I woke up this morning feeling anxious… again! Fuck I hate that. Fortunately I’m physically well enough now that long, anxious days in bed aren’t the only option any more. I still feel like I have a mild cold, and more anxiety than I can poke a stick at.
Sometimes I can pinpoint a reason for the angst, and sometimes it’s just a tense feeling floating in my head and jaw. Doing something physical either relieves it, or distracts me enough that it’s not so bothersome. I got up, called a friend and played some drums.
So that’s where I’m at right now.
I just got a question via email about what has helped me most in my recovery, so I thought I’d answer that here for all to enjoy. In rough order starting with the most significant:
- Choosing to stop pressuring myself all the time
- Putting my feelings and my well-being first
- Giving up trying to please other people all the time
- Taking up physical hobbies that feel good: playing drums and bodyboarding
- Learning to identify when I’m bored or angry
- Learning to express, rather than repress, my anger when I am triggered
- Moving to live walking distance from the beach
- Increasing my social contact with other people, especially when I’m upset
- Turning my attention from getting well myself to helping other people get well
- Giving up catastrophising
- Learning to play music
- Learning to be grateful for what is working, rather than angry about what isn’t
- Learning to avoid emotionally triggering situations
- Assertively setting boundaries and unfriending people who violate them
- Expressing my feelings honestly to people I trust and feel emotionally safe with
- Shitloads of emotionally-centred psychotherapy
- Studying Nonviolent Communication
- Talking with other people who see CFS as a journey of self-discovery
- Re-engaging with life generally
- Learning to laugh at myself and see all of life as a fun game
All of these are an ongoing work-in-progress. No sooner do I write “Giving up catastrophising”, than I’m thinking “It’s never going to end!!!”
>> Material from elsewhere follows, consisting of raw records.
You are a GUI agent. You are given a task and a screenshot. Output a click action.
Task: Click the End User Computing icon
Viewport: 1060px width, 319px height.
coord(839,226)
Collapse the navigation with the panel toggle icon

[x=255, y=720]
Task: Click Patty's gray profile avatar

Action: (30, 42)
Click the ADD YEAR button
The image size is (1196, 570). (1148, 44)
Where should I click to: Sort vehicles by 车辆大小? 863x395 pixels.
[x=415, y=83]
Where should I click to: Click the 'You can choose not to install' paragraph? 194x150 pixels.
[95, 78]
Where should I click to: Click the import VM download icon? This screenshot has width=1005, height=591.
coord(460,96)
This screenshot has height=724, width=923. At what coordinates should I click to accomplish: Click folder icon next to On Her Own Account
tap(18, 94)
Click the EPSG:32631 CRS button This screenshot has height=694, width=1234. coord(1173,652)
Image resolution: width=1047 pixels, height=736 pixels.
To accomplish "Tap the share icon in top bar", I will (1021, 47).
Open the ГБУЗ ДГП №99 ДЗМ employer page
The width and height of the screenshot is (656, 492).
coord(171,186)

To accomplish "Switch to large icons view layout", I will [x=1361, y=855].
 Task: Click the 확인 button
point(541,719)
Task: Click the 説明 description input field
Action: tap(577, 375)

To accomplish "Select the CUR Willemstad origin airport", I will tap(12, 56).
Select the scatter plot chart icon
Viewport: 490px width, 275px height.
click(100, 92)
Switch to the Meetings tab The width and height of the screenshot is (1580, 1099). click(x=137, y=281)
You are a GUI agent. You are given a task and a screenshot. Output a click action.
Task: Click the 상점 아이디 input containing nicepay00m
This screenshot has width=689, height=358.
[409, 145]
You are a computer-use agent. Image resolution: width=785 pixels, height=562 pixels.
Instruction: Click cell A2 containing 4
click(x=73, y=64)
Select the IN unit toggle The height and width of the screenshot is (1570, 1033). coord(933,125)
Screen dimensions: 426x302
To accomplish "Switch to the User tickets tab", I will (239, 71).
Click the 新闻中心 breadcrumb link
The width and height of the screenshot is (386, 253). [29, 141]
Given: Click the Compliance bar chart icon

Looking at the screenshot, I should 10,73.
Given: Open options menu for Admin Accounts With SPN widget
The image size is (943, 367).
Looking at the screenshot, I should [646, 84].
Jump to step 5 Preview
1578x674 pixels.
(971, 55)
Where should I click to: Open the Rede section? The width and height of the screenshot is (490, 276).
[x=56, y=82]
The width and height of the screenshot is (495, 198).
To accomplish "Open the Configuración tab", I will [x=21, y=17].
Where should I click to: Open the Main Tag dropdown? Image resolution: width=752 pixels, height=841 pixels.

“It gets better”, the guy at chai night said. “This too shall pass”.
Of course I’ve also done Tai Chi, Qi Gong, Meditation, Yoga, chanting, dynamic meditation, biodynamic shaking meditation, dancing, etc etc. I’m sure it’s all helped, but to be honest many spiritual practices are pretty boring, and I suspect boredom is a big part of CFS for me. My body experiences it as anger, which just adds to all that repressed rage that made me sick in the first place.
I played drums last week to two groups of physically and intellectually disabled people, and was really struck by the fact that their bodies and minds are never likely to recover anywhere near where I am right now. Yet they still live, they smile sometimes, and our music made them happy. Some of them danced. Others were in wheelchairs and will probably never have the opportunity. I feel sad for them, and grateful for what I can do.
Also I was down at the beach yesterday learning to use my new body-boarding flippers. I always feel awkward and self-conscious waddling down into the water with Donald Duck sized feet. Then I notice another guy come down to the beach with a body board bag. A few minutes later, he is waddling past me awkwardly in his flippers looking rather uncoordinated, and I wonder if he feels self-conscious too. Then I look over at his stuff and notice two prosthetic lower legs. The guy has no feet. Yet here he is jumping into the ocean on his body board; and when he hits it, his flippers start working like a propellor. I wonder how he manages to do that.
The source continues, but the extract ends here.